Kash Patel’s time running the FBI may soon come to an end, at least according to multiple insiders who say the fallout from the Brown University mass shooting has pushed his already rocky tenure to the edge.
In the wake of the attack, sources told Salon that Patel’s leadership is facing intense internal blowback, with one veteran describing an agency they say is barely holding together. “In shambles,” one person put it. Morale is at an “all-time low,” said a 30-year FBI veteran, adding, “The cause is at the top.”
The immediate spark, staffers say, was Patel’s rush to victory-lap a development in the Brown case that didn’t last the day.
On Sunday, Patel posted on X that the FBI had brought in a “person of interest” tied to the Brown shooting using “geolocation capabilities.” He added that Providence Police Chief Oscar Perez had praised the bureau for acting on a tip that helped locate the person.
At a Sunday evening press conference, Rhode Island Attorney General Peter Neronha said the person had been released because there was “no basis” to keep them in custody. The about-face was fast, especially because it arrived after the FBI director had already made the claim sound like a major breakthrough.
Just to be clear: Yesterday Kash Patel was bragging that thanks to the FBI’s leadership, a person of interest was arrested. Well they arrested the wrong person so he is being released. Helluva job Kash! pic.twitter.com/ZAoZMzXyIn
— (((DeanObeidallah))) (@DeanObeidallah) December 15, 2025
It also wasn’t the first time Patel has had to walk back a high-profile announcement. He made similar “person of interest” claims early in the FBI’s investigation into Charlie Kirk’s murder, only to retreat later as the case developed.
One of the most striking claims in the Salon report is that Deputy Director Dan Bongino may already be gone in practice, even if not on paper. Staffers told the outlet Bongino’s office has been empty for “close to two weeks,” a detail that has set off a new round of speculation about who is actually running day-to-day operations.
There has been no formal announcement, and Bongino remains active online. On Monday, he reposted news about the FBI arresting four alleged members of a pro-Palestinian group accused of planning a New Year’s Eve bombing attack on Los Angeles. But inside the building, staffers quoted by Salon were not sentimental about him potentially exiting. “Nobody here will miss him,” one staffer said. “He has no credibility.”
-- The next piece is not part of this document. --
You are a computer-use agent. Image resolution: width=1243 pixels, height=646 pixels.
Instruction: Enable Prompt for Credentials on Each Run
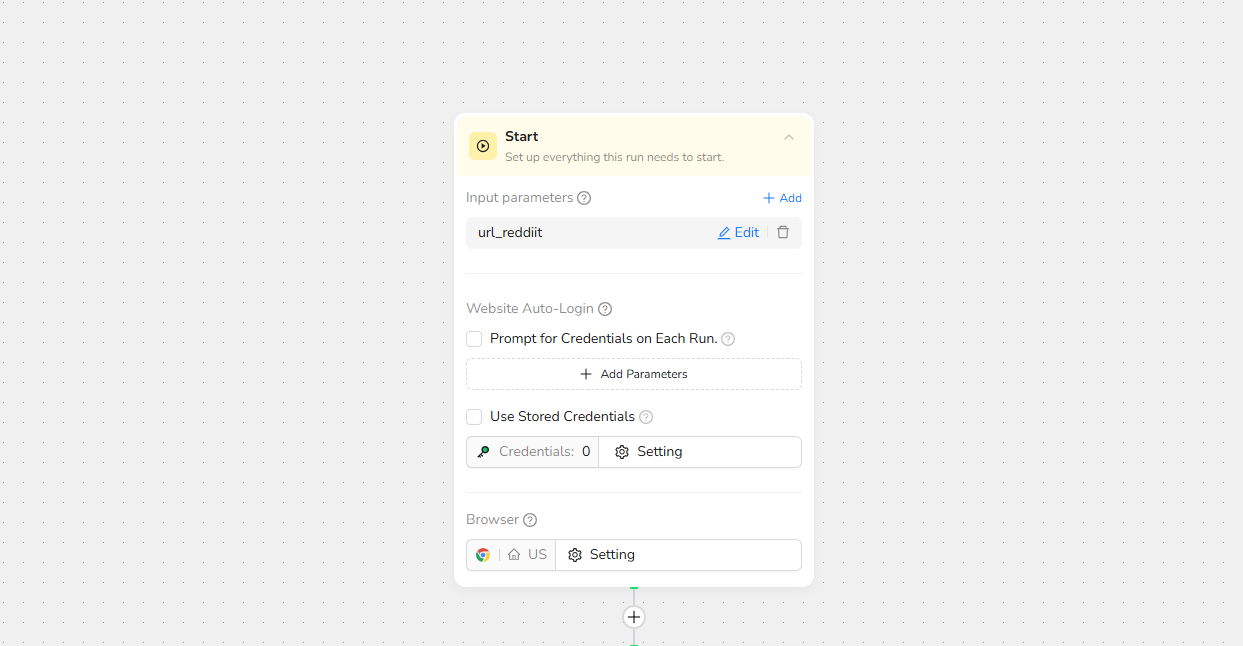tap(474, 339)
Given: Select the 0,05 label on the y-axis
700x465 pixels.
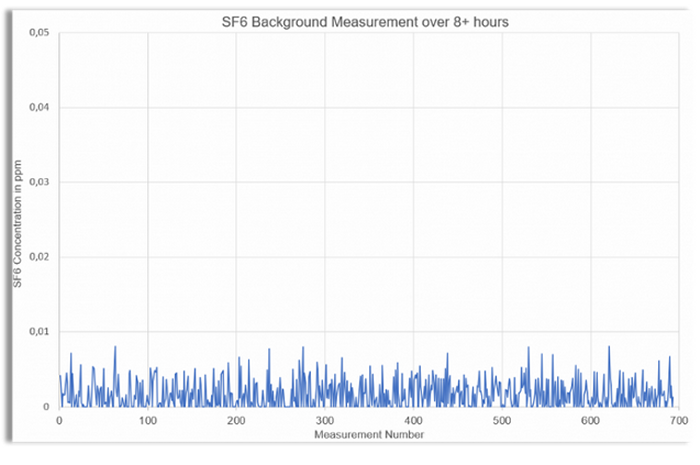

The turmoil is not confined to FBI hallways. White House officials speaking on background told Salon that President Donald Trump “wouldn’t be all that upset” to see Patel leave, a remarkable posture for a president who has treated loyalty as currency and disagreement as betrayal.
According to FBI sources who spoke to Salon, Andrew Bailey, who until recently served as Missouri’s attorney general, is viewed internally as a favored replacement, potentially “around the first of the year.” Bailey is described as having strong support among MAGA insiders, and reportedly the backing of Sen. Josh Hawley, the influential Missouri Republican.
Democrats are already sharpening their knives, arguing that Bailey has no FBI experience and is being elevated for political reasons. “President Trump is appointing a partisan politician,” Sen. Dick Durbin of Illinois told NBC when Bailey was recently appointed to serve alongside Bongino as co-deputy director.
For Patel, the problem is not just the Brown shooting; it is the accumulation of one scandal after another. One high-profile misstep can be survived, but a pattern is harder to explain away, especially when it involves public claims that collapse within hours.